I have experience with these products, along with Confluence. They both do the job pretty well, and there is cross-platform integration built in. Are you looking at cloud or on-premise versions? (I know more about the cloud offerings.) Never did any CLI stuff with them, though we did also use SourceTree as the Git client (for its integration with BitBucket) and TeamCity for CI and job automation, with lots of integration (eg, Confluence to JIRA to BitBucket and BitBucket to TeamCity). This linkage meant that we could always track back from individual commits to original work requests, and vice versa.
The absence of evidence is not evidence of absence
- Martin Rees
The absence of consumable DDL, sample data and desired results is, however, evidence of the absence of my response
- Phil Parkin
June 4, 2019 at 9:25 pm
Shifting gears for a minute... does anyone have experience with BitBucket (source control) and Jira? Rumor has it that they integrate seamlessly but have zero experience with either so I'm interested in that, general satisfaction with each product, how much it's costing, and whether or not either has a CLI (Command Line Interface). Yes, I'm going to Yabingooglehoo the hell out of both but thought I'd grab a couple of opinions from those use it, first. Thanks, folks.
We use them both here. I like them both, I haven't heard any complaints. Don't know about the cost or CLI.
-------------------------------------------------------------
we travel not to escape life but for life not to escape us
Don't fear failure, fear regret.
June 6, 2019 at 12:35 am
Jeff Moden wrote:Shifting gears for a minute... does anyone have experience with BitBucket (source control) and Jira? Rumor has it that they integrate seamlessly but have zero experience with either so I'm interested in that, general satisfaction with each product, how much it's costing, and whether or not either has a CLI (Command Line Interface). Yes, I'm going to Yabingooglehoo the hell out of both but thought I'd grab a couple of opinions from those use it, first. Thanks, folks.

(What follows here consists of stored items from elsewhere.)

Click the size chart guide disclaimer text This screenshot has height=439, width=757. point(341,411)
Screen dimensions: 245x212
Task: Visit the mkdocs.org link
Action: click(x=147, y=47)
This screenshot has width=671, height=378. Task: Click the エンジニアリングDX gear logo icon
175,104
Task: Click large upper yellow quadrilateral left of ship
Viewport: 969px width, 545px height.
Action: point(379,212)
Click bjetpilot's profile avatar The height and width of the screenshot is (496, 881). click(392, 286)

I have experience with these products, along with Confluence. They both do the job pretty well, and there is cross-platform integration built in. Are you looking at cloud or on-premise versions? (I know more about the cloud offerings.) Never did any CLI stuff with them, though we did also use SourceTree as the Git client (for its integration with BitBucket) and TeamCity for CI and job automation, with lots of integration (eg, Confluence to JIRA to BitBucket and BitBucket to TeamCity). This linkage meant that we could always track back from individual commits to original work requests, and vice versa.
It's the cloud version. Thanks, Phil.
--Jeff Moden
Change is inevitable... Change for the better is not.
June 6, 2019 at 12:37 am
Jeff Moden wrote:Shifting gears for a minute... does anyone have experience with BitBucket (source control) and Jira? Rumor has it that they integrate seamlessly but have zero experience with either so I'm interested in that, general satisfaction with each product, how much it's costing, and whether or not either has a CLI (Command Line Interface). Yes, I'm going to Yabingooglehoo the hell out of both but thought I'd grab a couple of opinions from those use it, first. Thanks, folks.
We use them both here. I like them both, I haven't heard any complaints. Don't know about the cost or CLI.
Since you were as critical as I was about the SSC migration ;), that's high praise for the products. Thank you.
--Jeff Moden
Change is inevitable... Change for the better is not.